“Los amantes del Pont-Neuf”: Leos Carax y el amor
*La película se pregunta qué significa amar cuando no se tiene nada. No hay redención fácil, ni promesas de futuro
Los amantes del Pont-Neuf (1991), de Leos Carax, es mucho más que una historia de amor entre dos marginados: es un tratado visual y existencial sobre la mirada, la presencia y la fragilidad de la existencia. La película inicia con una cámara subjetiva —una “mirada-coche”— que atraviesa la madrugada parisina esquivando sombras humanas, como si no existieran. Esta metáfora inicial establece el tono: en un mundo que avanza indiferente, sólo existimos si alguien nos ve.
Alex (Denis Lavant) es un indigente que habita las ruinas del Pont-Neuf; Michèle (Juliette Binoche), una artista casi ciega, huye del mundo que la rechazó.

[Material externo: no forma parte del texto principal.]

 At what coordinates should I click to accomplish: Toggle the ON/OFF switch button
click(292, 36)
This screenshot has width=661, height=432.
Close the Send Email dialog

Ambos se encuentran en los márgenes, invisibles para la civilización. El vínculo que desarrollan no nace del deseo romántico, sino del reconocimiento mutuo: se hacen visibles uno para el otro en una ciudad que los ignora.
La película se pregunta qué significa amar cuando no se tiene nada. No hay redención fácil, ni promesas de futuro: hay una comunión temporal, frágil, donde el amor se vuelve un acto de resistencia. Cuando Michèle tiene la posibilidad de recuperar la vista, el vínculo se tambalea. Alex intenta impedirlo, sabiendo que esa luz podría devolverla al mundo del que él está excluido.
Sin embargo, el reencuentro final entre ambos sugiere que el amor verdadero deja huellas que ni la oscuridad ni la separación pueden borrar. “Despierta, París”, grita Michèle al final, en una frase que sintetiza el anhelo de ser visto, de existir.
En un tono poético y melancólico, Carax filma uno de los romances más intensos del cine moderno, donde amar es, en esencia, devolver al otro su forma en el mundo. Porque sin alguien que nos mire, simplemente dejamos de ser.